I am analyzing some ITS sequences using this tutorial and I have some questions regarding trimming. After creating the demux.qza file, I used the qiime cutadapt trim-paired command to cut the adapters and got the demux-trimmed.qza file.
*qiime cutadapt trim-paired *
Then I proceeded to dada2 step with both non-trimmed demux.qza and trimmed demux-trimmed.qza to compare the results. My results from qiime dada2 denoise-paired were far from ideal (a high percentage of sequences failed to merge) so I also ran qiime dada2 denoise-single using only the forward reads. These analyses gave me a total of 4 options:
Where table no.1 (non-trimmed-single-end) is the table with the "best-looking" data, meaning that I could save the highest number of samples and use them in downstream analyses.

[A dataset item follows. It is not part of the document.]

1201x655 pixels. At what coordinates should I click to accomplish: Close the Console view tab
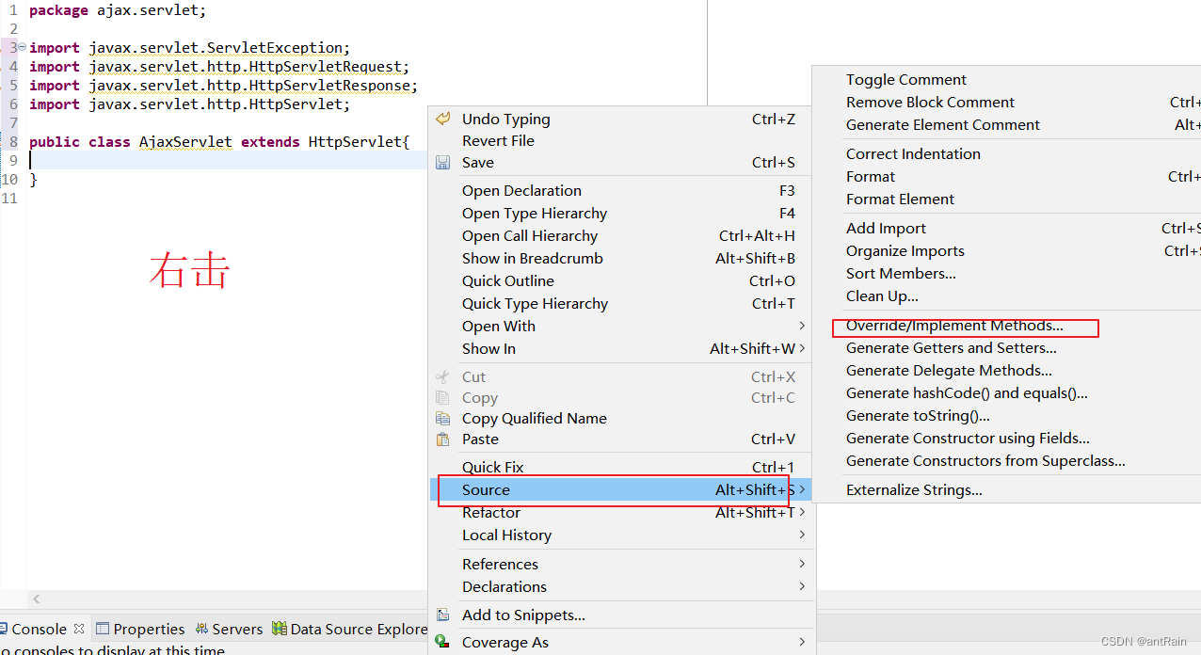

While if I use the table no.4, I can do almost nothing with the data I have due to low feature count, and loss of too many samples in downstream analyses.
So my question is, may I proceed using my top choice table, or it is using the only the forward reads with non-trimmed adapters generally not a good idea? Is trimming an essential step even if it results in great loss of data?
For reference, my sequences are ITS2 region with ITS3 and ITS4 primers. The quality of sequences is pretty good (no need to trim or trunc in dada2).